Directed by Michael Tiddes, the sixth Scary Movie (just called Scary Movie) follows the formula of the fifth Scream (just called Scream) almost religiously. The Ghostface killer is back, and they’re targeting a younger generation in order to get the original cast members back into the mix. Olivia Rose Keegan and Savannah Lee Nassif play sisters Sara and Tuesday, daughters of Cindy (Anna Faris), who has spent the last several decades pulling a Jamie Lee Curtis from the 2018 Halloween, waiting and preparing for Ghostface to come back. Eventually, original characters like Brenda (Regina Hall), Shorty (Marlon Wayans), and Ray (Shawn Wayans) weave back into the story too, some of whom have kids who are involved, and others are just still acting like kids all these years later.

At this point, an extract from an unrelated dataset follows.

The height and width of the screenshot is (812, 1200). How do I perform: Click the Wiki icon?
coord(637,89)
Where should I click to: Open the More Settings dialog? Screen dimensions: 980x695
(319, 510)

Scary Movie actually starts pretty well, using that Scream-inspired plot to weave in scenes and inspirations not just from Halloween, but Final Destination, Sinners, One Battle After Another, and others. But eventually, it all becomes incredibly jumbled. What was at first a funny story, seamlessly weaving between movie references, gets overwhelmingly bombarded with extraneous jokes and scenes that feel like they’re from a completely different movie. First, it’s a long, extended, sexually charged dance sequence. Then it’s a long, extended, drug-induced animated sequence. Or maybe it’s simply the trailer for a completely unrelated movie cut into the middle of this one with very little motivation. All of those things that happen in Scary Movie.

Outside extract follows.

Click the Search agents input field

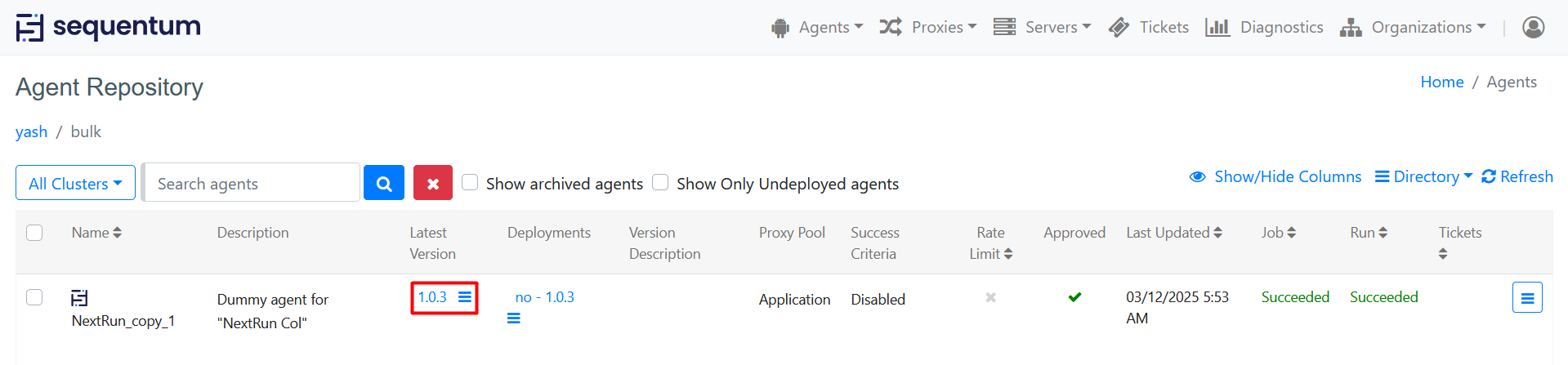click(252, 183)
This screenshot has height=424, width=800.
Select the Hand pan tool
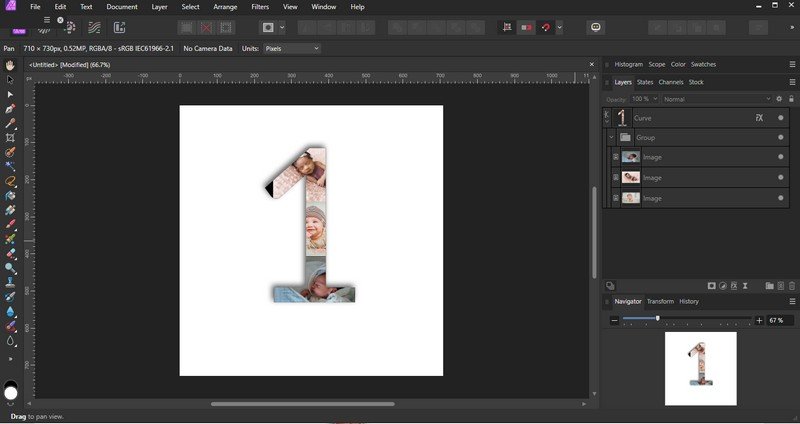11,66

Those scenes and others work against the cohesion and momentum the film had built, instead reverting to a scatterbrained avalanche of references that sometimes hit, but more often miss. Does it matter that one scene features characters we haven’t met yet and we don’t meet again? Nope, as long as we get a Longlegs joke in there. Does it matter that characters who have clearly met earlier in the film pretend they don’t know each other? Nope, as long as we get yet another Sinners joke in there. Scary Movie is supposed to be irreverent. It’s supposed to be stupid. But it’s also supposed to work together and make at least a tiny bit of sense. This one rarely does.
And so Scary Movie barrels on. Every once in a while, an idea or joke will land hard, and it’s like “Oh, right, this is what the movie is capable of.” But then right after, several will bomb even worse, and it’s just uncomfortable and disappointing.

Bound to be the biggest talking point in the film, though, is how the film also deals with modern culture. Several scenes, such as an extended sequence on Twitch or another of characters playing a video game, play like Scary Movie is catering to Gen Z. Other scenes directly contradict that, making the younger generation the butt of the joke. The film also thinks it’s pulling no punches with jokes involving trans people, pronouns, and other (for lack of a better word) “woke” ideas, but they just never land right. They’re not even particularly offensive on the surface. Just incredibly obvious.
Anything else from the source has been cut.